### Excerpted data:
----
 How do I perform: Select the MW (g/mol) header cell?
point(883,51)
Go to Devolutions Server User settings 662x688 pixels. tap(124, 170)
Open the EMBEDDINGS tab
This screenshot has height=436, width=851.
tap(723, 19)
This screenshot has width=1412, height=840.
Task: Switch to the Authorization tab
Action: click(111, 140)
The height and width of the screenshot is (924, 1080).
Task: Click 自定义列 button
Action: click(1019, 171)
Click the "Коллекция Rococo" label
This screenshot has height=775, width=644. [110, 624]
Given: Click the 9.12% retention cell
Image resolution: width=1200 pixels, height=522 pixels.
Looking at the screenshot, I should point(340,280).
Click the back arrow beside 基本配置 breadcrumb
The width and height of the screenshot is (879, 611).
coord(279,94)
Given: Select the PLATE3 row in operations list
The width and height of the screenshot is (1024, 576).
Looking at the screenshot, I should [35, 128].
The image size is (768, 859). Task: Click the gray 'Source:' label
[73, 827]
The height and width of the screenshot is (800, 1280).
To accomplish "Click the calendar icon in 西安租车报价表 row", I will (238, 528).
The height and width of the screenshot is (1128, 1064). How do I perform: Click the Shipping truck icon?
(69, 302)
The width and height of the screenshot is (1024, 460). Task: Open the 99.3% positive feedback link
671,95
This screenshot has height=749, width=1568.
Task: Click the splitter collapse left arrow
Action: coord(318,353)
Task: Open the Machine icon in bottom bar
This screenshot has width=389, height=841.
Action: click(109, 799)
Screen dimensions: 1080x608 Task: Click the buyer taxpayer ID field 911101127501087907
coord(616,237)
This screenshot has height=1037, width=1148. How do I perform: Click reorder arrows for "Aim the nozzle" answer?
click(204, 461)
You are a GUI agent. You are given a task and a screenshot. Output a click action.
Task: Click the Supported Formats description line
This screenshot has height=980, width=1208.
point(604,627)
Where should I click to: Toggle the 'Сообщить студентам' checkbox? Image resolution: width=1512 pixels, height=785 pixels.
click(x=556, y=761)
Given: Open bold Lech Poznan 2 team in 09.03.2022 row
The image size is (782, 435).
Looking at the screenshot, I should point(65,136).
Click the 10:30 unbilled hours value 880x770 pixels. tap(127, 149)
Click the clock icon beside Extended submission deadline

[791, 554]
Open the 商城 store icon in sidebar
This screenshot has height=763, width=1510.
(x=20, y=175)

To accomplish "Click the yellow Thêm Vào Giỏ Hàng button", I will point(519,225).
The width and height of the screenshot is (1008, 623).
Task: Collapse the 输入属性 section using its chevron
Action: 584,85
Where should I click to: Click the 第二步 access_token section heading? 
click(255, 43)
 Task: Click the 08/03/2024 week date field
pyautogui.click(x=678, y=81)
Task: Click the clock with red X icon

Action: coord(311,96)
----
### Exercise:
Copy every line of the records above without changing anything.

### Response for this exercise:
 How do I perform: Select the MW (g/mol) header cell?
point(883,51)
Go to Devolutions Server User settings 662x688 pixels. tap(124, 170)
Open the EMBEDDINGS tab
This screenshot has height=436, width=851.
tap(723, 19)
This screenshot has width=1412, height=840.
Task: Switch to the Authorization tab
Action: click(111, 140)
The height and width of the screenshot is (924, 1080).
Task: Click 自定义列 button
Action: click(1019, 171)
Click the "Коллекция Rococo" label
This screenshot has height=775, width=644. [110, 624]
Given: Click the 9.12% retention cell
Image resolution: width=1200 pixels, height=522 pixels.
Looking at the screenshot, I should point(340,280).
Click the back arrow beside 基本配置 breadcrumb
The width and height of the screenshot is (879, 611).
coord(279,94)
Given: Select the PLATE3 row in operations list
The width and height of the screenshot is (1024, 576).
Looking at the screenshot, I should [35, 128].
The image size is (768, 859). Task: Click the gray 'Source:' label
[73, 827]
The height and width of the screenshot is (800, 1280).
To accomplish "Click the calendar icon in 西安租车报价表 row", I will (238, 528).
The height and width of the screenshot is (1128, 1064). How do I perform: Click the Shipping truck icon?
(69, 302)
The width and height of the screenshot is (1024, 460). Task: Open the 99.3% positive feedback link
671,95
This screenshot has height=749, width=1568.
Task: Click the splitter collapse left arrow
Action: coord(318,353)
Task: Open the Machine icon in bottom bar
This screenshot has width=389, height=841.
Action: click(109, 799)
Screen dimensions: 1080x608 Task: Click the buyer taxpayer ID field 911101127501087907
coord(616,237)
This screenshot has height=1037, width=1148. How do I perform: Click reorder arrows for "Aim the nozzle" answer?
click(204, 461)
You are a GUI agent. You are given a task and a screenshot. Output a click action.
Task: Click the Supported Formats description line
This screenshot has height=980, width=1208.
point(604,627)
Where should I click to: Toggle the 'Сообщить студентам' checkbox? Image resolution: width=1512 pixels, height=785 pixels.
click(x=556, y=761)
Given: Open bold Lech Poznan 2 team in 09.03.2022 row
The image size is (782, 435).
Looking at the screenshot, I should point(65,136).
Click the 10:30 unbilled hours value 880x770 pixels. tap(127, 149)
Click the clock icon beside Extended submission deadline

[791, 554]
Open the 商城 store icon in sidebar
This screenshot has height=763, width=1510.
(x=20, y=175)

To accomplish "Click the yellow Thêm Vào Giỏ Hàng button", I will point(519,225).
The width and height of the screenshot is (1008, 623).
Task: Collapse the 输入属性 section using its chevron
Action: 584,85
Where should I click to: Click the 第二步 access_token section heading? 
click(255, 43)
 Task: Click the 08/03/2024 week date field
pyautogui.click(x=678, y=81)
Task: Click the clock with red X icon

Action: coord(311,96)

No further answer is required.